## [WHAT YOU HAVE TO DO]
Copy out the entries below exactly as they stand, but only from the line containing "You are a GUI" through the line containing "The width and".

START DATASET EXTRACT

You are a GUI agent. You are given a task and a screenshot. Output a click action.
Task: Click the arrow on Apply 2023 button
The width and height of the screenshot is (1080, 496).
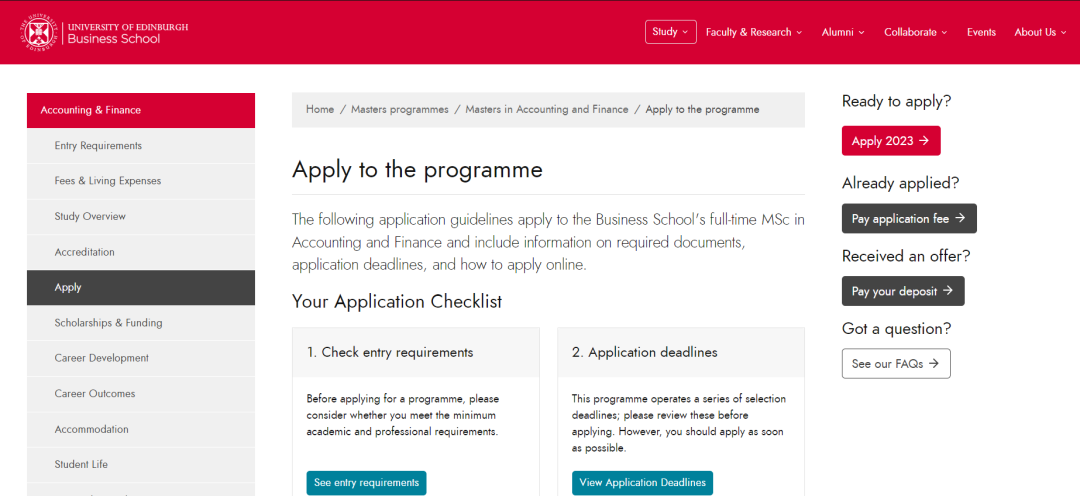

END DATASET EXTRACT
START DATASET EXTRACT

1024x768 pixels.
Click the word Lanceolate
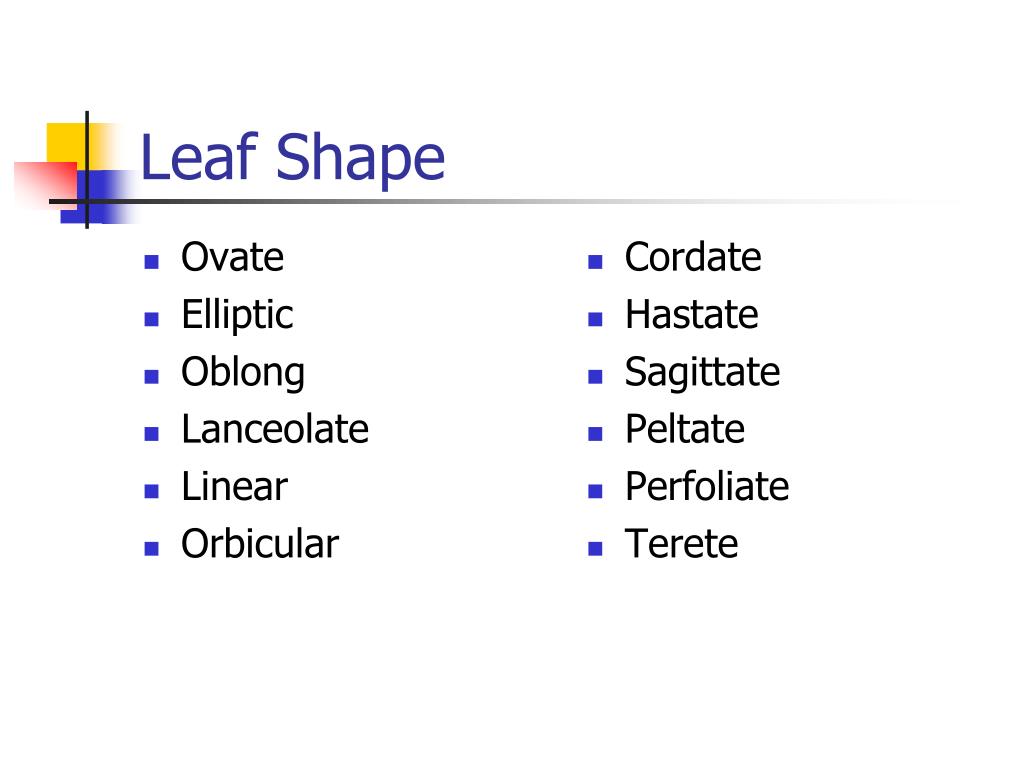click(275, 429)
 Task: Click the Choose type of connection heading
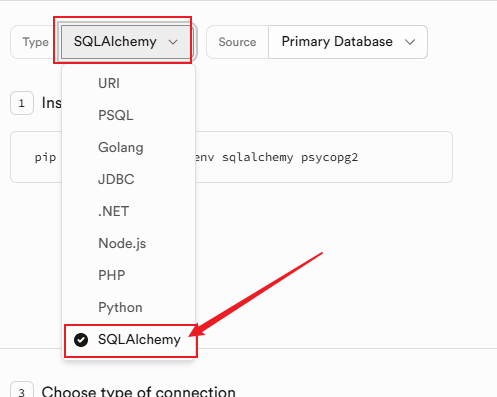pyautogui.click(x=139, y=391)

END DATASET EXTRACT

## [TASK SOLUTION]
You are a GUI agent. You are given a task and a screenshot. Output a click action.
Task: Click the arrow on Apply 2023 button
The width and height of the screenshot is (1080, 496).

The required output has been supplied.